5. What is the song that most often flashes back to you from your childhood?
Well, right now, I can’t find any. And then, songs don’t flash back from my childhood: they quietly stay where they are. My internal jukebox’s slots are all occupied by recent songs, and there is no place to be wasted for oldies.
6. Are you one of those who, though not believing in astrology, can’t help reading their horoscope in the first TV magazine they happen to read?
I don’t read my horoscope in Télé 7 Jours anymore since the resident astrologist told me to play the lottery, and I didn’t win anything.
So I’m actually one of those who, though believing in astrology, don’t read their horoscope. Too general. I’ll be willing to believe the day someone makes a personalized horoscope for me—except that I don’t actually want to start believing in horoscopes, because it would become too constraining. I’m happy with judging people from their signs: at least that is helpful.
7. How often do you check your website’s logs?
These days, every two hours, because I wanna see if the English version catches on (and there’s no reason it would, considering I haven’t done much to publicize it yet). But, on average, it’s more like once or twice a month, just to see how my readership evolves.

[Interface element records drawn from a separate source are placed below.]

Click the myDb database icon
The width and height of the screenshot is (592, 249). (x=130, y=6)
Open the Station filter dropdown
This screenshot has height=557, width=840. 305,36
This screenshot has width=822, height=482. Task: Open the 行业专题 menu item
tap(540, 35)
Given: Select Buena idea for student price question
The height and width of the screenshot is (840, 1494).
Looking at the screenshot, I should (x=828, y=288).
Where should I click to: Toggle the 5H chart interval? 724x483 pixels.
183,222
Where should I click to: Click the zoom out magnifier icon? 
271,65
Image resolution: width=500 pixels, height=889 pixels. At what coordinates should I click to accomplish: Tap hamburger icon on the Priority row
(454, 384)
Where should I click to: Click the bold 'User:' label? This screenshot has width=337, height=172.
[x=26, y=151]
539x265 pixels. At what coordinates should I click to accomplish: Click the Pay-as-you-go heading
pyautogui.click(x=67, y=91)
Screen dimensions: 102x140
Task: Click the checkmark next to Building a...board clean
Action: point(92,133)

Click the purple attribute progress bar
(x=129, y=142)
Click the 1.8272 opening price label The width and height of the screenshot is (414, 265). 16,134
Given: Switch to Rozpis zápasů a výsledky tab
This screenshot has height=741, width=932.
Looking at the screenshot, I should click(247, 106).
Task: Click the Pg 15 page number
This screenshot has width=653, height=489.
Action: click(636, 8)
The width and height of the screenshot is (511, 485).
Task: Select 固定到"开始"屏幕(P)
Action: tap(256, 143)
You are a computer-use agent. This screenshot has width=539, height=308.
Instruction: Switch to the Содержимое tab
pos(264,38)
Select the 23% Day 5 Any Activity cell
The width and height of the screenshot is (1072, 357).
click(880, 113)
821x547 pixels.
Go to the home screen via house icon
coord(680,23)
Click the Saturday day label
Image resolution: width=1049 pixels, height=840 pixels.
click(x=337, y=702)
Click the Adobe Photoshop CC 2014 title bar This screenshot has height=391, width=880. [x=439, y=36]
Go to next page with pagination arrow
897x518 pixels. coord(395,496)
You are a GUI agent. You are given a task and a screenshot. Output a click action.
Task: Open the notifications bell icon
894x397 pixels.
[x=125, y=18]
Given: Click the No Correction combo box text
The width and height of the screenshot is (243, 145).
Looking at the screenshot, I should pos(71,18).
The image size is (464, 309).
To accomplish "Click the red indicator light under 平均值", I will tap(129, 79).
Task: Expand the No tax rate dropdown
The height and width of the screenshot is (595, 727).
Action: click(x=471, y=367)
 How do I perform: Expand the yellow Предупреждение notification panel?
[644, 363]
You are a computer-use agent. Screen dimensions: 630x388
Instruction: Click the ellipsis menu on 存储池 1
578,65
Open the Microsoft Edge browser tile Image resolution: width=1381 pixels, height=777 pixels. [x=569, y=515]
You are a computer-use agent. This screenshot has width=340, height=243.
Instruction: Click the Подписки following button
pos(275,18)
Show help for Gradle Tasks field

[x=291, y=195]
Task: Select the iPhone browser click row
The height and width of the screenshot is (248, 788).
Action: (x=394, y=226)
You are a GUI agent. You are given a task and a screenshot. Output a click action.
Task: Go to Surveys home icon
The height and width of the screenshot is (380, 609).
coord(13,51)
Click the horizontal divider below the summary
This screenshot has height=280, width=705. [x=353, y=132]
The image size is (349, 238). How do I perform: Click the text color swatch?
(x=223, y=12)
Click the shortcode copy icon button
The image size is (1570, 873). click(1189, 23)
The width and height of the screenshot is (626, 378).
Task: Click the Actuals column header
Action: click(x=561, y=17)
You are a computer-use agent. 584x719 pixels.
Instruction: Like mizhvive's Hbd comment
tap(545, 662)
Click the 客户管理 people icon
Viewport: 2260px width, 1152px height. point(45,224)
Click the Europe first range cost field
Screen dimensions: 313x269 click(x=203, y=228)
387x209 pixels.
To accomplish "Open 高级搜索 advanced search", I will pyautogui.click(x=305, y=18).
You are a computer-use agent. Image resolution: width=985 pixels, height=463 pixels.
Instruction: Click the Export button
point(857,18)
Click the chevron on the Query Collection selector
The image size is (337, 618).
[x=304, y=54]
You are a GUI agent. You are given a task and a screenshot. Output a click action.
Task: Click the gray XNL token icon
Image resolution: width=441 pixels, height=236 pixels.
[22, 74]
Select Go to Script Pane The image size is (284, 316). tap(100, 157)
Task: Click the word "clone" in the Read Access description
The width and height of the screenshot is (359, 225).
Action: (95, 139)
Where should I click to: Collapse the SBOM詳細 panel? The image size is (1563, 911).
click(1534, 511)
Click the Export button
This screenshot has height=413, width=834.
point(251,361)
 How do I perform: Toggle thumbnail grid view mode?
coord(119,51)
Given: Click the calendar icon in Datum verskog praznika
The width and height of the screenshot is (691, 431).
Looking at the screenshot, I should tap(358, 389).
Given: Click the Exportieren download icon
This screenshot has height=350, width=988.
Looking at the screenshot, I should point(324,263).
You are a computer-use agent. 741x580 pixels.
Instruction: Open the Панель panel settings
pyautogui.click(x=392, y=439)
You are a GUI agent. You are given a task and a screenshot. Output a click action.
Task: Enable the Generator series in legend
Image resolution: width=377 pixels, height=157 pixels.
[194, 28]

By the way, there’s been a real explosion in the last few days. I don’t know where it comes from, but I’m definitely happy with it. Just keep it coming!
Note to self: do not blog right after a rowing session. (A short session, I don’t mean to brag.) There was so little blood left in my brain when I wrote this, I’ve had to correct an incredible number of stupid mistakes when I proof-read it.